§ Your task: Gather every line of the records below that contains the word "options".

* * * * *

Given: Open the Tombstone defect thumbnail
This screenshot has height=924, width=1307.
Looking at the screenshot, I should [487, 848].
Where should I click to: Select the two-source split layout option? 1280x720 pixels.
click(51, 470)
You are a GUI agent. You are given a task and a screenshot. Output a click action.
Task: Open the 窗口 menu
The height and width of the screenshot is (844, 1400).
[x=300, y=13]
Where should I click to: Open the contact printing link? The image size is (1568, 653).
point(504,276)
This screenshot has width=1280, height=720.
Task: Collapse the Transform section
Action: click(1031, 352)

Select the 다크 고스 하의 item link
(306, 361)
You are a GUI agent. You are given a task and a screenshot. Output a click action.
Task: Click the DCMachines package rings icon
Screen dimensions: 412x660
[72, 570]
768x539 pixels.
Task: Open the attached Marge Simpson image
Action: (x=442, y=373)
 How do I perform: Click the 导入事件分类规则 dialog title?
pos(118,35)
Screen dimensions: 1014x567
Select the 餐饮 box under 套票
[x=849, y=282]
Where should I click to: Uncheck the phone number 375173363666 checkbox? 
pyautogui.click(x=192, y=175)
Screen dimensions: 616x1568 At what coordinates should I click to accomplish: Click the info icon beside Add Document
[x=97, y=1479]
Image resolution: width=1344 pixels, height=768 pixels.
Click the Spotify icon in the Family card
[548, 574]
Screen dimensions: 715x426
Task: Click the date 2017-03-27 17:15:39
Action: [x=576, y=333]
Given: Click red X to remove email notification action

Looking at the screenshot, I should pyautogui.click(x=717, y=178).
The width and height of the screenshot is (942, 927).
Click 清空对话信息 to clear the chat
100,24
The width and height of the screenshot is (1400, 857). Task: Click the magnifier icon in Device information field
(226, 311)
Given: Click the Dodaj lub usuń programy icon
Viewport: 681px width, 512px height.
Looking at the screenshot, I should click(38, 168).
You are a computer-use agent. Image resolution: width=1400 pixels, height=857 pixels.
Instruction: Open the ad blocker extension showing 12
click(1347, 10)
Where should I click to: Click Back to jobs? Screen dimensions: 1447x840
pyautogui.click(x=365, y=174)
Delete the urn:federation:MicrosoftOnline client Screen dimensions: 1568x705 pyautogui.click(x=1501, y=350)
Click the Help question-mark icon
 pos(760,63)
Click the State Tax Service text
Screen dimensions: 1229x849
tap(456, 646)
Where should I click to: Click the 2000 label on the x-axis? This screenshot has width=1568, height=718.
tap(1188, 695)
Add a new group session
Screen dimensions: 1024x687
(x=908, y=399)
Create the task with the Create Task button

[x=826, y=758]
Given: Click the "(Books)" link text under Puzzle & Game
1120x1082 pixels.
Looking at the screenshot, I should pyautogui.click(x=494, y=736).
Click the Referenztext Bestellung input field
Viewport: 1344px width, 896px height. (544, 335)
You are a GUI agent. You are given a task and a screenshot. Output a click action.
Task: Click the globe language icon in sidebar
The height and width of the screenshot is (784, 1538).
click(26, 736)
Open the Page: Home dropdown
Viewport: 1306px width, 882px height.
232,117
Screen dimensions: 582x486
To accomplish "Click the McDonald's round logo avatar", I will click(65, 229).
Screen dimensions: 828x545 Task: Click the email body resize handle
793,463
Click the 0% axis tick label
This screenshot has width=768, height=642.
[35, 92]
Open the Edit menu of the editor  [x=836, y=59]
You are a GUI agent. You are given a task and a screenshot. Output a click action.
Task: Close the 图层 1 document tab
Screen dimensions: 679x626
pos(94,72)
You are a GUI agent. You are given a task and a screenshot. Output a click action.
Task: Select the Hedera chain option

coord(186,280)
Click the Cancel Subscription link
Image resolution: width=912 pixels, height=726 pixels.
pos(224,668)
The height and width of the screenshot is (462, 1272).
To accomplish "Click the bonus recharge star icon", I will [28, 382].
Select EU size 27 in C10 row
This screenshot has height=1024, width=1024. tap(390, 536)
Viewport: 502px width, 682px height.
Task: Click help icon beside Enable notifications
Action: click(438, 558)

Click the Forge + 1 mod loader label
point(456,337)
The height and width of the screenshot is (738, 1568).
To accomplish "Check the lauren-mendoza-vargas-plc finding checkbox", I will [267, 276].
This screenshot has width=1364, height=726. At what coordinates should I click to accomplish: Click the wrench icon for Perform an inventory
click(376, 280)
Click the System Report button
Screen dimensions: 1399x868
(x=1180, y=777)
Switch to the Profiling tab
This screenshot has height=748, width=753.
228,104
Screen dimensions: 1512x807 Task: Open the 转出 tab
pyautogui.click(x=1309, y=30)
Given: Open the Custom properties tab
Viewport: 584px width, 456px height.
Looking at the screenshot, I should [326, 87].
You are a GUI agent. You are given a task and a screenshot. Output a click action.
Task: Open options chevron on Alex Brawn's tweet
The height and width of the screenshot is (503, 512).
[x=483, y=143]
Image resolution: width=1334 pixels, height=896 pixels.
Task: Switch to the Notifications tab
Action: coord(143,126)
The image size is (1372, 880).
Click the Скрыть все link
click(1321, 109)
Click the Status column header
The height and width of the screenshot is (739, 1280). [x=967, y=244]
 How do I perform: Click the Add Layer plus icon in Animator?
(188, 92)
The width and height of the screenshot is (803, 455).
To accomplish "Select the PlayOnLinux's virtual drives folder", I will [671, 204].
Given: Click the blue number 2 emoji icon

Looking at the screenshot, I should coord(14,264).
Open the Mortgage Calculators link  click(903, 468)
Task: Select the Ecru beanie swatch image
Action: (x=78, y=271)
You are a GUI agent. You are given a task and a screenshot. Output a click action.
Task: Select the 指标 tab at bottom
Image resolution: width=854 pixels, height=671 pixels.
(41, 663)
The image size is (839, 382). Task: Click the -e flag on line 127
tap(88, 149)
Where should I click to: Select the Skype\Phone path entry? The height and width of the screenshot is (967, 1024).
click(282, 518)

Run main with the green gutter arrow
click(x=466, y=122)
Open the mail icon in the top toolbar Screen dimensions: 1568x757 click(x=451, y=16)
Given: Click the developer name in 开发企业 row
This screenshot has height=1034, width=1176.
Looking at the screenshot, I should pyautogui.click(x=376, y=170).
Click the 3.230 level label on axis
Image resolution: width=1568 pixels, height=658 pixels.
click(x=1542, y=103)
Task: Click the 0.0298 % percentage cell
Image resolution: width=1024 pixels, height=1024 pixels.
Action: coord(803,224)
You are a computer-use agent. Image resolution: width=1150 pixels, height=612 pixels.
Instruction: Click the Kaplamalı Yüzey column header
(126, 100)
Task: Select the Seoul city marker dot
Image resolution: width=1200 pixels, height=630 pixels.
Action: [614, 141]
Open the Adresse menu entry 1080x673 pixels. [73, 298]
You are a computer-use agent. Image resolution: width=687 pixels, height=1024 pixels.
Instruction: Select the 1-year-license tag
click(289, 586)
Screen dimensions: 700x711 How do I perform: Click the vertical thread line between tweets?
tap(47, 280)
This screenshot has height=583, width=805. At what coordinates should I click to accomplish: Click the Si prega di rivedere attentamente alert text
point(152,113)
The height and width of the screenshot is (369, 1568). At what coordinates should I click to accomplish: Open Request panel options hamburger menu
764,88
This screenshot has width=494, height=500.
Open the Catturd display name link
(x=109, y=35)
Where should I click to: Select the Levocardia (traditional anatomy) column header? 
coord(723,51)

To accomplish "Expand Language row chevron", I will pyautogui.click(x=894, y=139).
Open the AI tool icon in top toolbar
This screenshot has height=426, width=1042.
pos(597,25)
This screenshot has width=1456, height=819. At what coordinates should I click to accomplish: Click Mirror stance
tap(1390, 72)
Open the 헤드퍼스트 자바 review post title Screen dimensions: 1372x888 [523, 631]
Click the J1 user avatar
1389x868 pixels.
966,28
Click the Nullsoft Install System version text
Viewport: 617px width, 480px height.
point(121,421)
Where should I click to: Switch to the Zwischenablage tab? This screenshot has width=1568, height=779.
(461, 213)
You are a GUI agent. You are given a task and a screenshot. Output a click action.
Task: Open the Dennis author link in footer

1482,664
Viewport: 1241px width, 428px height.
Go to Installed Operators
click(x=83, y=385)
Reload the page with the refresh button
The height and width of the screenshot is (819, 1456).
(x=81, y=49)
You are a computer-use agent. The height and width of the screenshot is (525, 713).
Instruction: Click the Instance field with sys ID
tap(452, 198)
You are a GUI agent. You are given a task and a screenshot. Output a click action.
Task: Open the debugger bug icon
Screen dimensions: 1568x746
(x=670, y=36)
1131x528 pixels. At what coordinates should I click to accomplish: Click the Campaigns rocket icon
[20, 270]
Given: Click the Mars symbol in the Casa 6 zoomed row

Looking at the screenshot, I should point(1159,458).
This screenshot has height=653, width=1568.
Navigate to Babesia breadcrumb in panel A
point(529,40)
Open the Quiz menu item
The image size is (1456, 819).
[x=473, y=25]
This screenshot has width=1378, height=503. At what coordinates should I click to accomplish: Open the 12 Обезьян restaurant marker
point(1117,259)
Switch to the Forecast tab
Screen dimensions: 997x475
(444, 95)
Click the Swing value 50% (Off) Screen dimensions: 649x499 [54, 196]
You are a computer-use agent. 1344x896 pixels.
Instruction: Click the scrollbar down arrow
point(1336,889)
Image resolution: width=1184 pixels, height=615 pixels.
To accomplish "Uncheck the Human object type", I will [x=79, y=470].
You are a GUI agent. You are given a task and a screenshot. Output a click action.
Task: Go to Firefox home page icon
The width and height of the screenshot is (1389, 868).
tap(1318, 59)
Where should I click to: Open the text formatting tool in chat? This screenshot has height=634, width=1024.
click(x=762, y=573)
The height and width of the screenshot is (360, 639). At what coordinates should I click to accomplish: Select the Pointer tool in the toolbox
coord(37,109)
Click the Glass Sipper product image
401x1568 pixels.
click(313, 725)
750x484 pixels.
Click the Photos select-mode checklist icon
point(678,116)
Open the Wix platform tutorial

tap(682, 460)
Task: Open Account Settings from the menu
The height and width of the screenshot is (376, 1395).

* * * * *

§ Task result:
Task: Open options chevron on Alex Brawn's tweet
The height and width of the screenshot is (369, 1568). At what coordinates should I click to accomplish: Open Request panel options hamburger menu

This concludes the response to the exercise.